Goal of the exercise
Rewrite all the entries, switching every "GUI agent" to "interface agent" and changing nothing else. Leave the pictures out of your answer.

### Extracted material ###

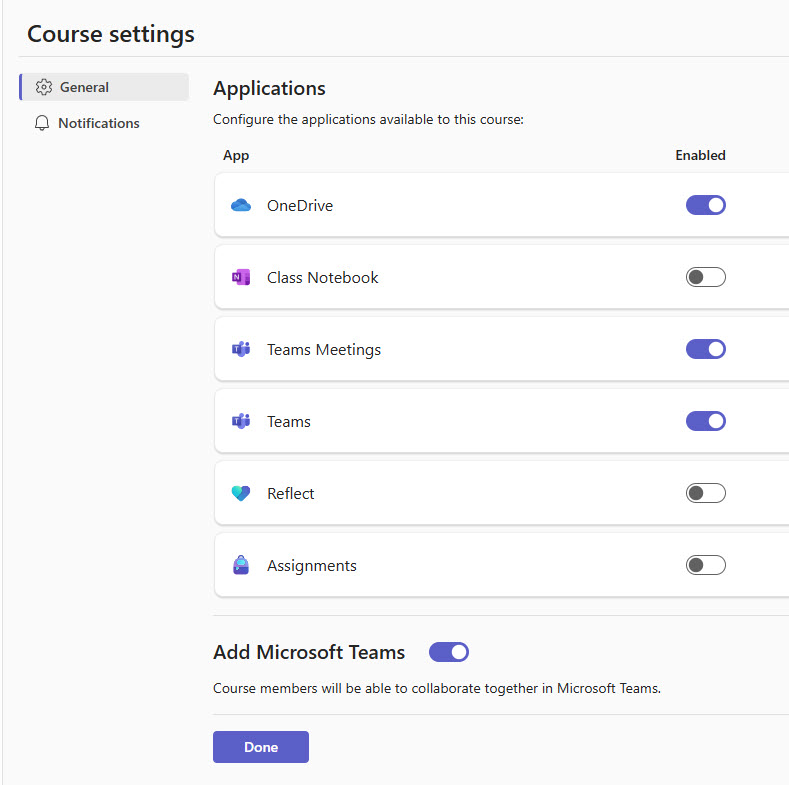This screenshot has height=785, width=789.
Task: Toggle the Add Microsoft Teams switch
Action: click(x=448, y=652)
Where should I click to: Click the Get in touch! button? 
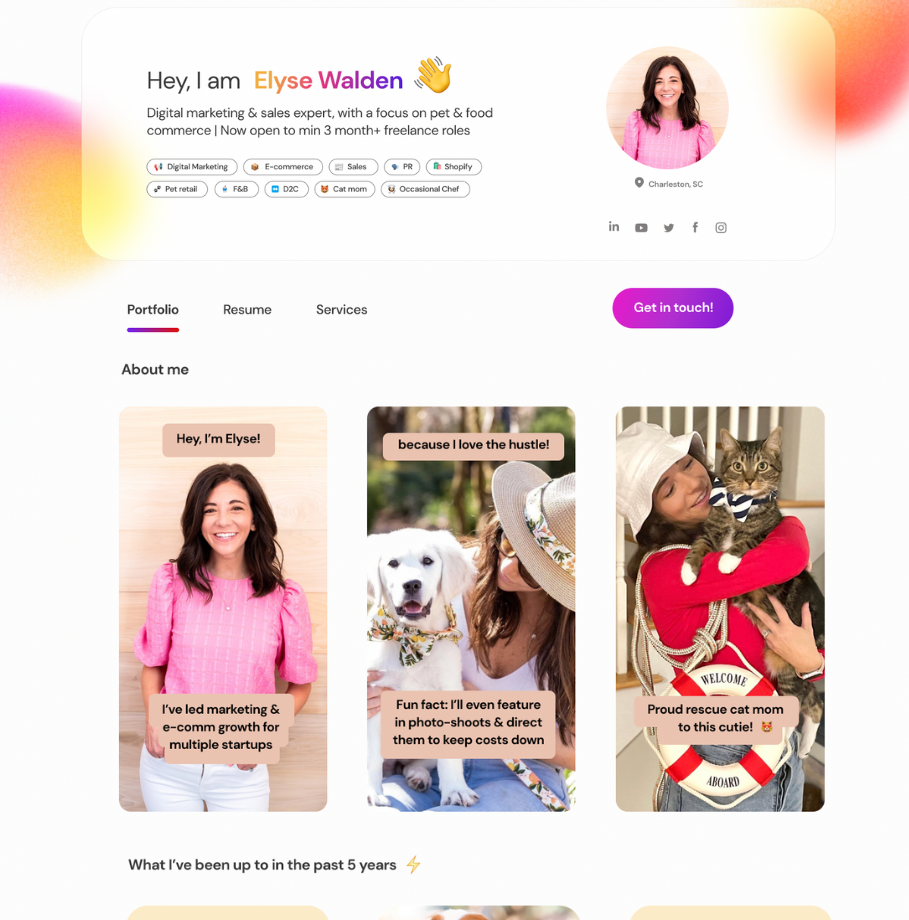673,308
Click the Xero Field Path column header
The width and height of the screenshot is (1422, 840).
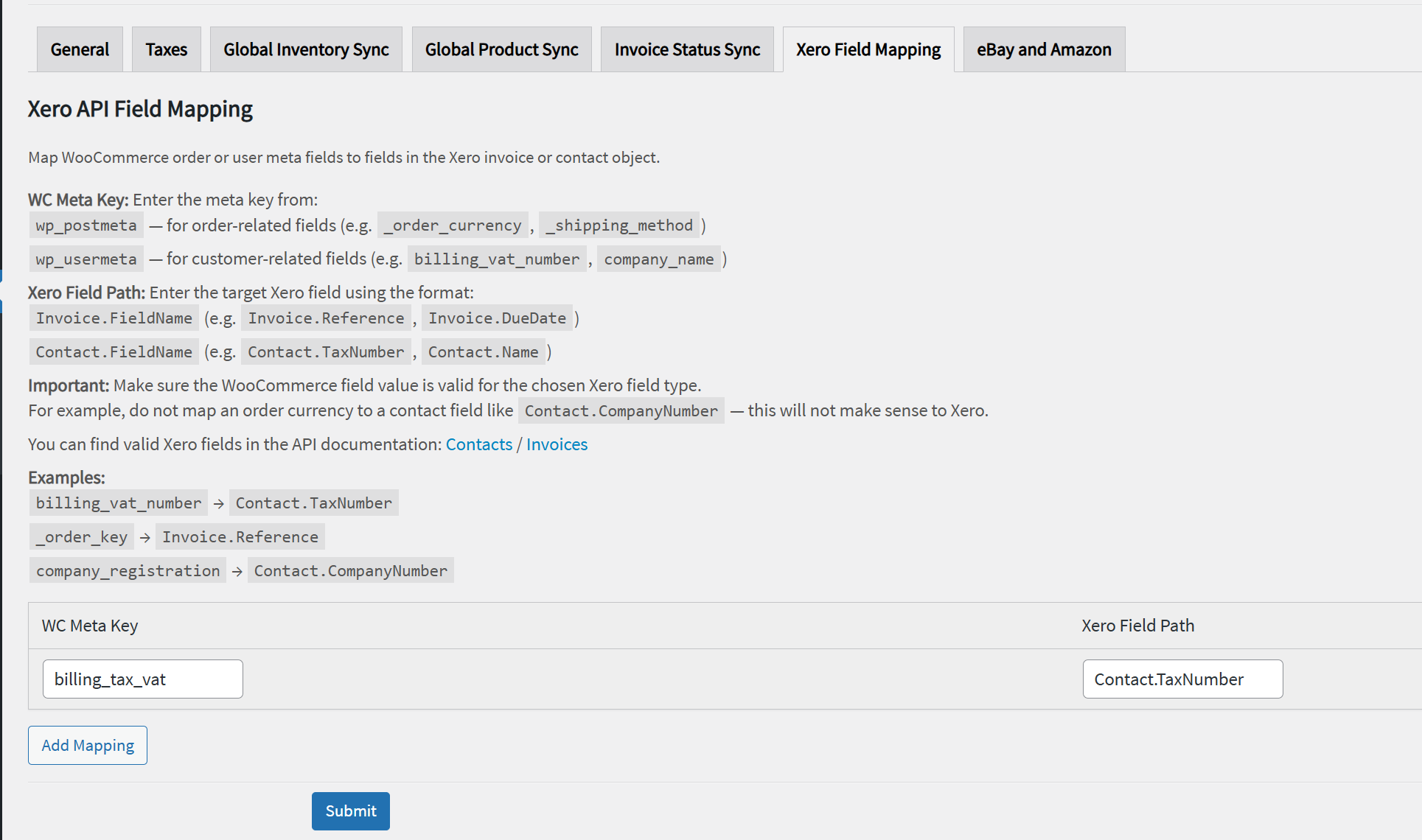coord(1137,626)
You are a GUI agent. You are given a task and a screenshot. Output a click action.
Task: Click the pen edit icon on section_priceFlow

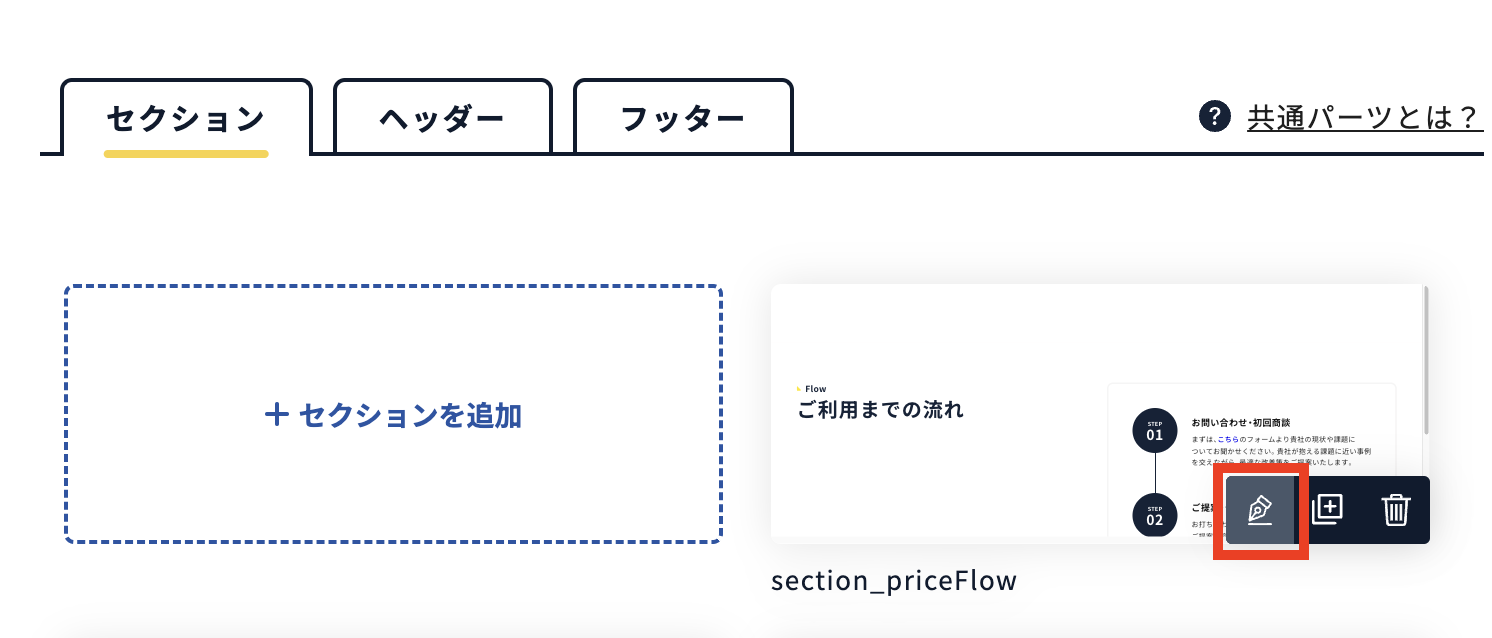pos(1261,510)
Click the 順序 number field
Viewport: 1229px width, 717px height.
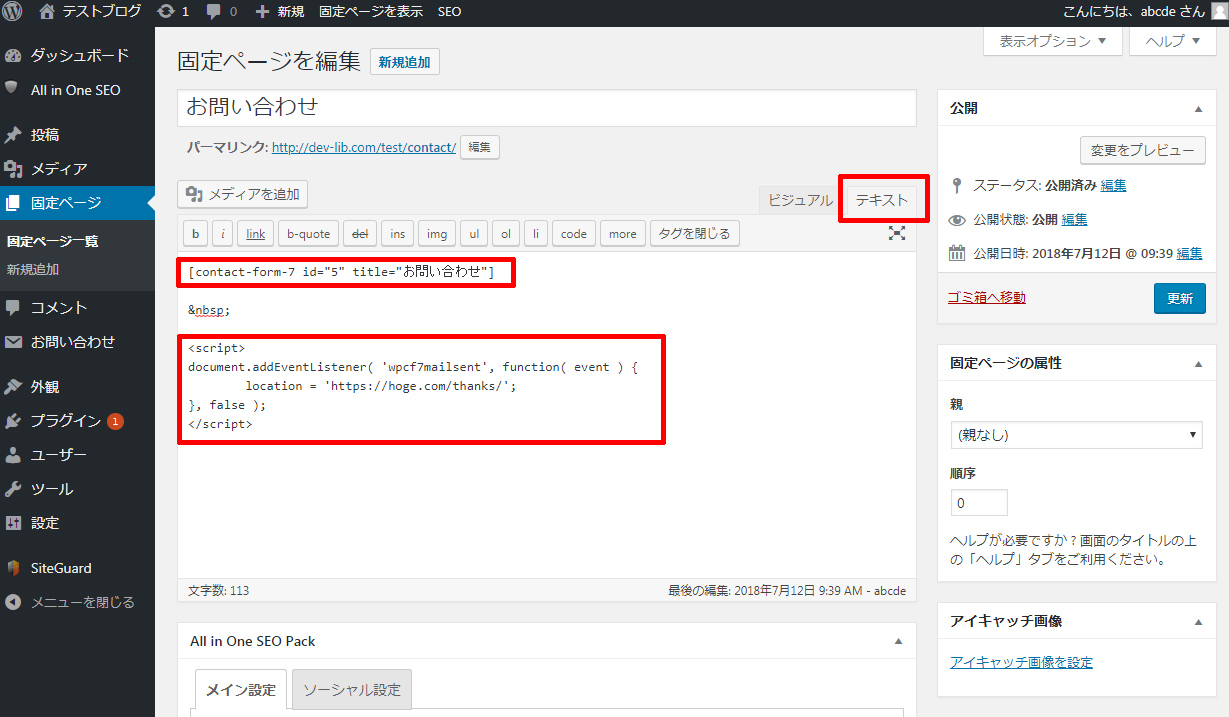tap(978, 502)
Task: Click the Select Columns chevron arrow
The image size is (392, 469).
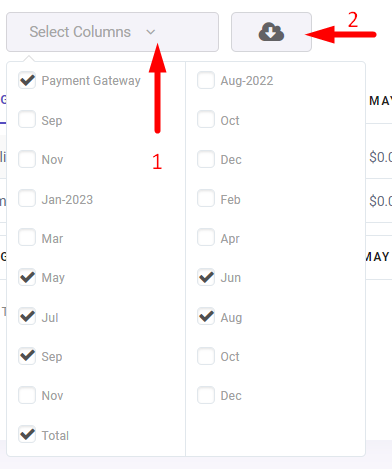Action: click(151, 32)
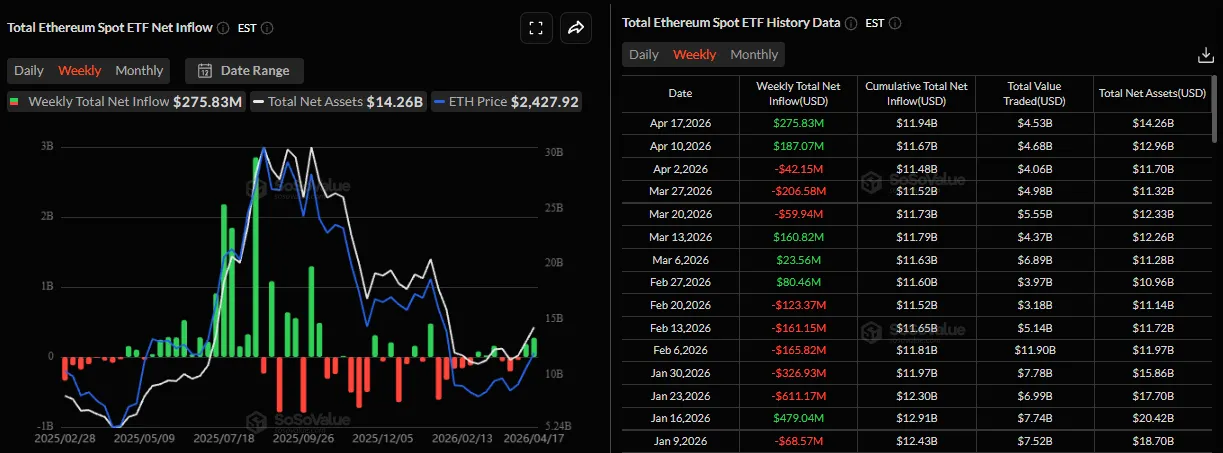Download the ETF history data
The width and height of the screenshot is (1223, 453).
click(x=1204, y=55)
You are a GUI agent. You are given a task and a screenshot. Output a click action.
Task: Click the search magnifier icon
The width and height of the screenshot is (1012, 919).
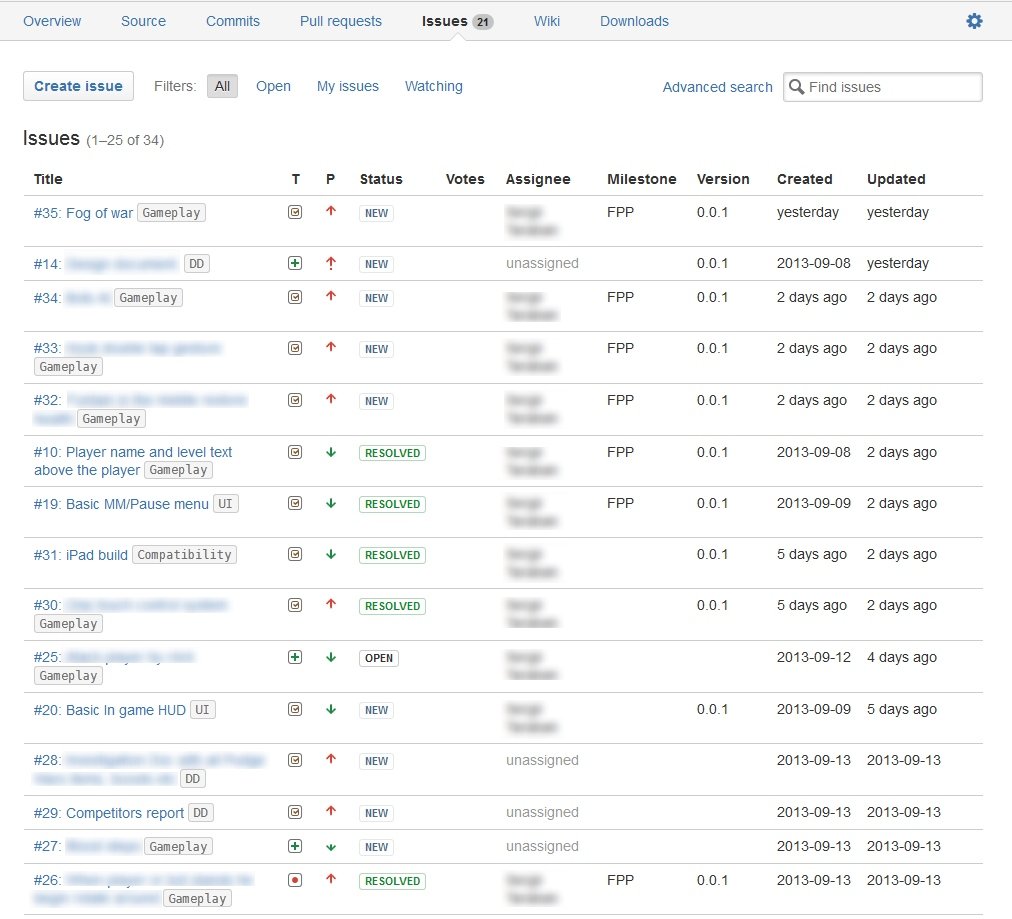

###

Full output
This screenshot has height=785, width=789.
Task: Toggle the Add Microsoft Teams switch
Action: click(x=448, y=652)
Where should I click to: Click the Get in touch! button? 
673,308
Click the Xero Field Path column header
The width and height of the screenshot is (1422, 840).
coord(1137,626)
You are a interface agent. You are given a task and a screenshot. Output a click action.
Task: Click the pen edit icon on section_priceFlow

pos(1261,510)
Click the 順序 number field
Viewport: 1229px width, 717px height.
tap(978, 502)
Task: Click the Select Columns chevron arrow
The image size is (392, 469).
Action: click(151, 32)
Download the ETF history data
The width and height of the screenshot is (1223, 453).
click(x=1204, y=55)
You are a interface agent. You are given a task and a screenshot. Output a click action.
Task: Click the search magnifier icon
The width and height of the screenshot is (1012, 919).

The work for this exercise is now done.